Problem
I dont see anything in the profile section in Tensorboard. I get the following Tensorboard interface after running tensorboard --logdir logdir
The tree of logdir is as follow:
logdir
├── events.out.tfevents.17026478. gpu.profile-empty
└── plugins
└── profile
├── 2023_12_15_12_41_18
│ ├── gpu.input_pipeline.pb
│ ├── gpu.kernel_stats.pb
│ ├── gpu.memory_profile.json.gz
│ ├── gpu.overview_page.pb
│ ├── gpu.tensorflow_stats.pb
│ ├── gpu.trace.json.gz
│ └── gpu.xplane.pb
├── 2023_12_15_12_41_21
│ ├── gpu.input_pipeline.pb
│ ├── gpu.kernel_stats.pb
│ ├── gpu.memory_profile.json.gz
│ ├── gpu.overview_page.pb
│ ├── gpu.tensorflow_stats.pb
│ ├── gpu.trace.json.gz
│ └── gpu.xplane.pb
├── 2023_12_15_12_41_22
│ ├── gpu.input_pipeline.pb
│ ├── gpu.kernel_stats.pb
│ ├── gpu.memory_profile.json.gz
│ ├── gpu.overview_page.pb
│ ├── gpu.tensorflow_stats.pb
│ ├── gpu.trace.json.gz
│ └── gpu.xplane.pb
├── 2023_12_15_12_41_23
│ ├── gpu.input_pipeline.pb
│ ├── gpu.kernel_stats.pb
│ ├── gpu.memory_profile.json.gz
│ ├── gpu.overview_page.pb
│ ├── gpu.tensorflow_stats.pb
│ ├── gpu.trace.json.gz
│ └── gpu.xplane.pb
├── 2023_12_15_12_41_24
│ ├── gpu.input_pipeline.pb
│ ├── gpu.kernel_stats.pb
│ ├── gpu.memory_profile.json.gz
│ ├── gpu.overview_page.pb
│ ├── gpu.tensorflow_stats.pb
│ ├── gpu.trace.json.gz
│ └── gpu.xplane.pb
├── 2023_12_15_12_41_25
│ ├── gpu.input_pipeline.pb
│ ├── gpu.kernel_stats.pb
│ ├── gpu.memory_profile.json.gz
│ ├── gpu.overview_page.pb
│ ├── gpu.tensorflow_stats.pb
│ ├── gpu.trace.json.gz
│ └── gpu.xplane.pb
└── 2023_12_15_12_41_26
├── gpu.input_pipeline.pb
├── gpu.kernel_stats.pb
├── gpu.memory_profile.json.gz
├── gpu.overview_page.pb
├── gpu.tensorflow_stats.pb
├── gpu.trace.json.gz
└── gpu.xplane.pb
9 directories, 50 files
Code to generate logdir
This is a simple training loop using the tf.profiler.experimental.Profile API inspired from this TF tutorial :
for epoch in range(1, epochs+1):
if dataset_exists is True:
#with tf.profiler.experimental.Trace('train', step_num=epoch, _r=1):
with tf.profiler.experimental.Profile("logdir"):
loss_train = model.training_step(dataset, optimizer)
else:
loss_train = training_step(model._model, X_train, Y_train, optimizer)
Additional information
I am running the code on a cluster in order to use a GPU. Then I use scp to copy the logdir folder from the cluster to my personal laptop.

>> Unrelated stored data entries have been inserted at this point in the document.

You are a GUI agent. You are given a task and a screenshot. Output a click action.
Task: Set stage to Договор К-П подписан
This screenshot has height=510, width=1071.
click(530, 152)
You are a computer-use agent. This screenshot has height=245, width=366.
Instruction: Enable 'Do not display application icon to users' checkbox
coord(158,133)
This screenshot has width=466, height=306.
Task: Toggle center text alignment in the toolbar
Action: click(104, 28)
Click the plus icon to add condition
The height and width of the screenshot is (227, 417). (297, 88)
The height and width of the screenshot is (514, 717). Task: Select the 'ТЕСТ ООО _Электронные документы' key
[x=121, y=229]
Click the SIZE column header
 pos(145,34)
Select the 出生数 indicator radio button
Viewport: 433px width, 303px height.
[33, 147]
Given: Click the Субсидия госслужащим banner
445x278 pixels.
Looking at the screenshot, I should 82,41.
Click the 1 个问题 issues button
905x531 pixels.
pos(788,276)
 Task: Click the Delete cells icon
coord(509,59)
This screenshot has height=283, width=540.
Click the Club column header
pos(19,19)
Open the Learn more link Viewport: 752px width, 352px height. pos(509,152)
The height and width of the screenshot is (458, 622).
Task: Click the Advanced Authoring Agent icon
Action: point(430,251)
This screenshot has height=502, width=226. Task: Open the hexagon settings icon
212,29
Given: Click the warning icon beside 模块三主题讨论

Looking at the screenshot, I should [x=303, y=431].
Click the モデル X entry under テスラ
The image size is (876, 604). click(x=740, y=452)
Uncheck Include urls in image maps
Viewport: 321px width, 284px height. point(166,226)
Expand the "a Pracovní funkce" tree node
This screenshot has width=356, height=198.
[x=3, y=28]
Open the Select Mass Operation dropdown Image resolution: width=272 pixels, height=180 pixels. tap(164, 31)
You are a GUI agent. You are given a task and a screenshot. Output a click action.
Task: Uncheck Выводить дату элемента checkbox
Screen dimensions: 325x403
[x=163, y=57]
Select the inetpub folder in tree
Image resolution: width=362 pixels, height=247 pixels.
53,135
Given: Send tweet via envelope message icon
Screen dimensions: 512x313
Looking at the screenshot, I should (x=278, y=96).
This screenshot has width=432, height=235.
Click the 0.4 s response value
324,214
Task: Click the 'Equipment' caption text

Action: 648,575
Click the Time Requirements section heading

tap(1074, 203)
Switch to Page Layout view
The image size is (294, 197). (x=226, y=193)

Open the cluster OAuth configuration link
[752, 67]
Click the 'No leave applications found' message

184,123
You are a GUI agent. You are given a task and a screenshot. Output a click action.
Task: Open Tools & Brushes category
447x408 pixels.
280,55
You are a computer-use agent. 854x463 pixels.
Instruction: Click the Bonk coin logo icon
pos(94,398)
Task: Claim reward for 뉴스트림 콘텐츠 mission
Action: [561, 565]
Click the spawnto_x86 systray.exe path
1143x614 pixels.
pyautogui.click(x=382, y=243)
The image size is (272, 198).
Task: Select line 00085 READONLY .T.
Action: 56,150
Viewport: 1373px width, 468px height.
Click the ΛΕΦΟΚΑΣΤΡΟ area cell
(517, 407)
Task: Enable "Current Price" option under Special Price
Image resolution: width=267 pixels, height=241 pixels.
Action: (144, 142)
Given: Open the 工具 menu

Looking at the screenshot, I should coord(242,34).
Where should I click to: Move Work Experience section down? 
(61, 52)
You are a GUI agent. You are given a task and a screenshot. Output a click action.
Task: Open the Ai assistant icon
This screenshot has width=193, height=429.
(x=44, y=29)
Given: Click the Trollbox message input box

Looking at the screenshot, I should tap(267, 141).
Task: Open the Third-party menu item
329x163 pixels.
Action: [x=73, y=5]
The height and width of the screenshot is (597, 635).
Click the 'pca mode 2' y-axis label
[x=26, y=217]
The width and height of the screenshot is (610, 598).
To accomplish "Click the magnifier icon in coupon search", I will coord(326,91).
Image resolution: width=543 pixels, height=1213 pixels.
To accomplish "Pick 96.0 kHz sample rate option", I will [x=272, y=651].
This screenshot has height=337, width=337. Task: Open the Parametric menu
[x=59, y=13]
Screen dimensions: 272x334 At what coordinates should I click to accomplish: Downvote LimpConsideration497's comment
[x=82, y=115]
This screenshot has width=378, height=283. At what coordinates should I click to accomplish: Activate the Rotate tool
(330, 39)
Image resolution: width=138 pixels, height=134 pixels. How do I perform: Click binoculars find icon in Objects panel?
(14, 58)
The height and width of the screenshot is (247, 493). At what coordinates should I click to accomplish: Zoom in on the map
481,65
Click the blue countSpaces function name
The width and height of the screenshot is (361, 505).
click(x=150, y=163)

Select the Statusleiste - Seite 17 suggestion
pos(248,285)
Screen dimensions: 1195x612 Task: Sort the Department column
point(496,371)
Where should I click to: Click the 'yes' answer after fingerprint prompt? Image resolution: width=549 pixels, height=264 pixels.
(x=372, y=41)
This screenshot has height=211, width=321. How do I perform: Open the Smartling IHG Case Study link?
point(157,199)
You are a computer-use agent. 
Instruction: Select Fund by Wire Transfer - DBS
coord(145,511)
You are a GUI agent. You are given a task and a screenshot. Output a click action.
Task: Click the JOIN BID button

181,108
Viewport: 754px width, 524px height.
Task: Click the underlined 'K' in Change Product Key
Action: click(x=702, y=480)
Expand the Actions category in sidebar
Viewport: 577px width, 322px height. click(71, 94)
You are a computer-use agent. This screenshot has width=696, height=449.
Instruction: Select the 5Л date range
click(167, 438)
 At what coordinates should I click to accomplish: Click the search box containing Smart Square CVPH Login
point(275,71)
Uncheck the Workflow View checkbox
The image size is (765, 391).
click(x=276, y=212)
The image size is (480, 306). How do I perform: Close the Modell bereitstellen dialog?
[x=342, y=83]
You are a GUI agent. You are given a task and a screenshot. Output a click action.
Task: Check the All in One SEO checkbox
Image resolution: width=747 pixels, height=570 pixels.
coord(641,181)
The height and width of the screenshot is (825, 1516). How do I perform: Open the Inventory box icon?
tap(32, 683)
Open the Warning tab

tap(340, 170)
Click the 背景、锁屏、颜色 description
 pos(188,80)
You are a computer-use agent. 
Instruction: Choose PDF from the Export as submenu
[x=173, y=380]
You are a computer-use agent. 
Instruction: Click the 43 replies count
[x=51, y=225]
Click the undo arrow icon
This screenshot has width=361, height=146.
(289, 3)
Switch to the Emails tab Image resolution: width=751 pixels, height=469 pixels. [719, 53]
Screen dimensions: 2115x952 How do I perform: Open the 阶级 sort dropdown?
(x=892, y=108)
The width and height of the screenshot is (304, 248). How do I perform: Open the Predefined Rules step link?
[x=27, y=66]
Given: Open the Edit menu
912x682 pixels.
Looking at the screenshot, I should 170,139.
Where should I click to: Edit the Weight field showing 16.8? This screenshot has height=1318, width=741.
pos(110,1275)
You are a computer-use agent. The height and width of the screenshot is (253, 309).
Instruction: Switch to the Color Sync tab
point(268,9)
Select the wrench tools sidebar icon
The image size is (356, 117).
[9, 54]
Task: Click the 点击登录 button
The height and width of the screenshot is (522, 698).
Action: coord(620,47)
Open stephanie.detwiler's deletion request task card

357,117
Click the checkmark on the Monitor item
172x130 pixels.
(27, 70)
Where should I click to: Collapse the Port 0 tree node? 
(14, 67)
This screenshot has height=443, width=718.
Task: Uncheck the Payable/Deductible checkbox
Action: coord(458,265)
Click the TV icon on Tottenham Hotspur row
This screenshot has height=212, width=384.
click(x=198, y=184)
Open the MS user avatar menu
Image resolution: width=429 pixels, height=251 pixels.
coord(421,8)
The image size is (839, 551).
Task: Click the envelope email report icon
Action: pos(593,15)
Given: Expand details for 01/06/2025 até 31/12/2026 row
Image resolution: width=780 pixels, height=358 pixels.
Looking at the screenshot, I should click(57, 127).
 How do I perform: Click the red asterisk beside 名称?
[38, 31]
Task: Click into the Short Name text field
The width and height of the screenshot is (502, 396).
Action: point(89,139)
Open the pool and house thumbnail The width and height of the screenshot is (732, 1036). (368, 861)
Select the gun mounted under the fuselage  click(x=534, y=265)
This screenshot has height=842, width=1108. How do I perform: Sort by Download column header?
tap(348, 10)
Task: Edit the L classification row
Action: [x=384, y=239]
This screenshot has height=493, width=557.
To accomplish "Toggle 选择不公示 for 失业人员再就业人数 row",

Output of the command tensorboard --logdir logdir --inspect:
======================================================================
Processing event files... (this can take a few minutes)
======================================================================
Found event files in:
logdir
These tags are in logdir:
audio -
histograms -
images -
scalars -
tensor -
======================================================================
Event statistics for logdir:
audio -
graph -
histograms -
images -
scalars -
sessionlog:checkpoint -
sessionlog:start -
sessionlog:stop -
tensor -
=====================================================================
I can add the warnings in the terminal if necessary.
Versions
- tensorboard==2.8.0
- tensorboard-data-server==0.6.1
- tensorboard-plugin-profile==2.15.0
- tensorboard-plugin-wit==1.8.1
- tensorflow==2.8.0
- tensorflow-io-gcs-filesystem==0.34.0
Questions/Remarks
- By looking at Tensorboard releases, a user is supposed to use the same versions of Tensorflow and Tensorboard, since "Tensorboard version X tracks Tensorflow version X"
- For those who manage to use Tensorboard with Tensorflow, which versions of Tensorflow and Tensorboard did you use?